What is Process Art for Kids & Why is It Important?

My coworkers and I recently had a great discussion about process art for kids.  I’d love to share some of that information here . . .

What is process art for kids?

Process art is a contemporary artistic movement recognized within the world’s art communities. The Guggenheim states “process art emphasizes the ‘process’ of making art”. The MOCA (Museum of Contemporary Art) points out that “in process art, the means count for more than the ends.”

What is Process Art for Kids & Why is It Important?

These definitions apply directly to process art for kids too! Process art is all about the experience the children have while they’re creating. If it has a nice end product, that’s great, but the end product isn’t the focus of process art. If you’re unsure, ask yourself the questions below. If the answer to either is “YES!” then it is not a process art activity.

  • “Will I be upset if the end result doesn’t look a specific way?”
  • “Do I have a preconceived notion about what the end result ‘should’ look like?”

What is Process Art for Kids & Why is It Important?

Why is process art important for children?
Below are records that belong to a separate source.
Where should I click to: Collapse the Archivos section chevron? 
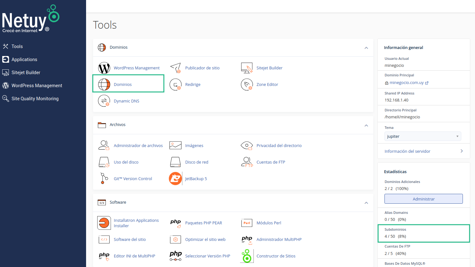coord(366,125)
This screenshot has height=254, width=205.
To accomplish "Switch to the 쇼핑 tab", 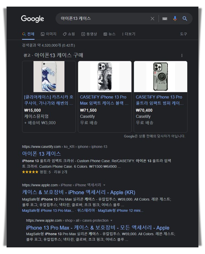I will (x=69, y=34).
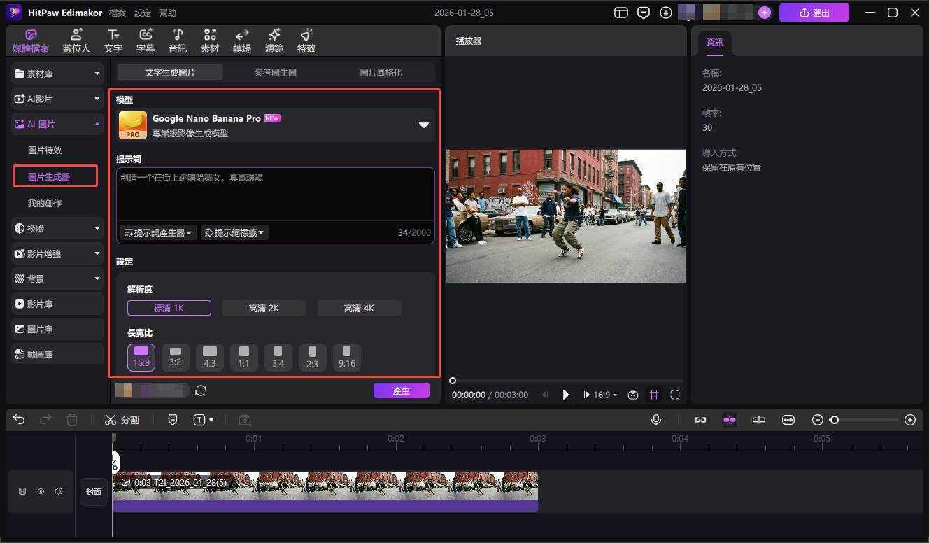
Task: Open the 濾鏡 filters panel
Action: [274, 41]
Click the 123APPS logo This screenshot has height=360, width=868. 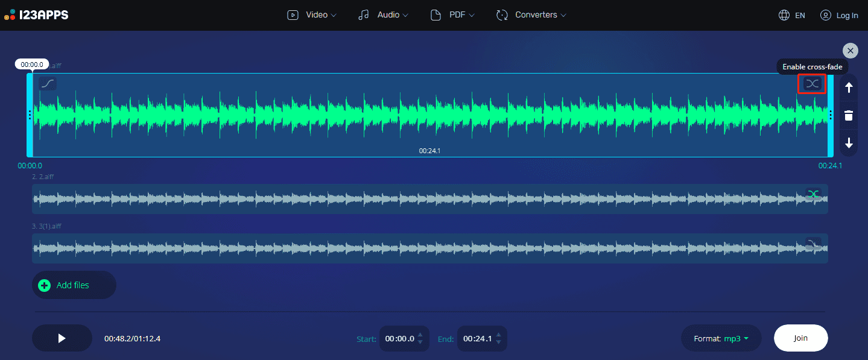click(37, 14)
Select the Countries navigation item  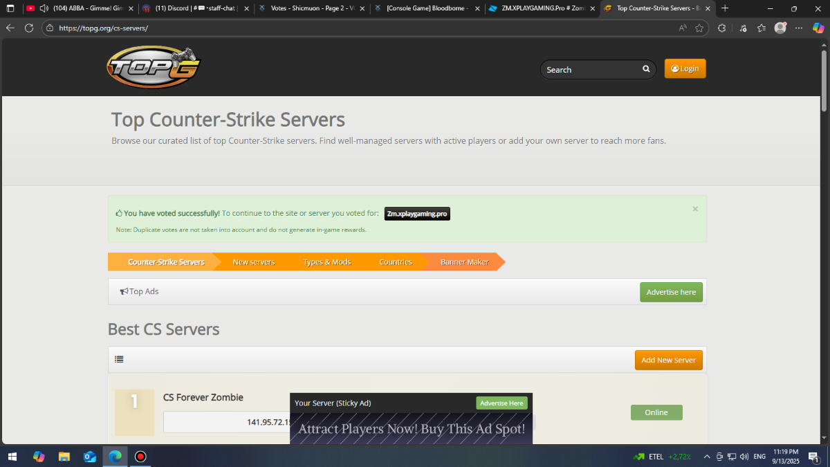(396, 262)
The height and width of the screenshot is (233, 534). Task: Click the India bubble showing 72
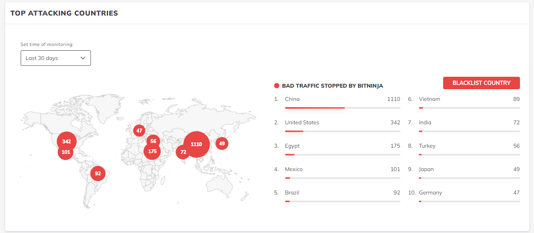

Children learn through play and open-ended activities. It allows them the chance to explore the world around them, ask questions, and see how things work. Process art fits in with how children learn because it allows them room to be themselves, make their own decisions, and just create! Below is some of the learning that can place via process art activities:

  • Fine motor skills
  • Gross motor skills and coordination
  • Sensory exploration
  • Literacy
  • Math
  • Science
  • Language
  • Art history
  • Creativity and self-expression
  • Art techniques
  • Risk-taking
  • Spatial reasoning

What is Process Art for Kids & Why is It Important?

Crafts versus process art

It’s sometimes assumed (by parents and teachers alike) that young children will always produce cute crafts to bring home. There’s nothing wrong with crafts – they can help improve fine motor skills, as well as listening skills, and many children really do enjoy them! Crafts focus more on a specific end result, though, leaving children little or no room to deviate from the plan. At the end of a craft, each child’s piece will look almost identical to every other child’s piece. Additionally, crafts put more of the preparation and “work” on the teacher’s shoulders.

What is Process Art for Kids & Why is It Important?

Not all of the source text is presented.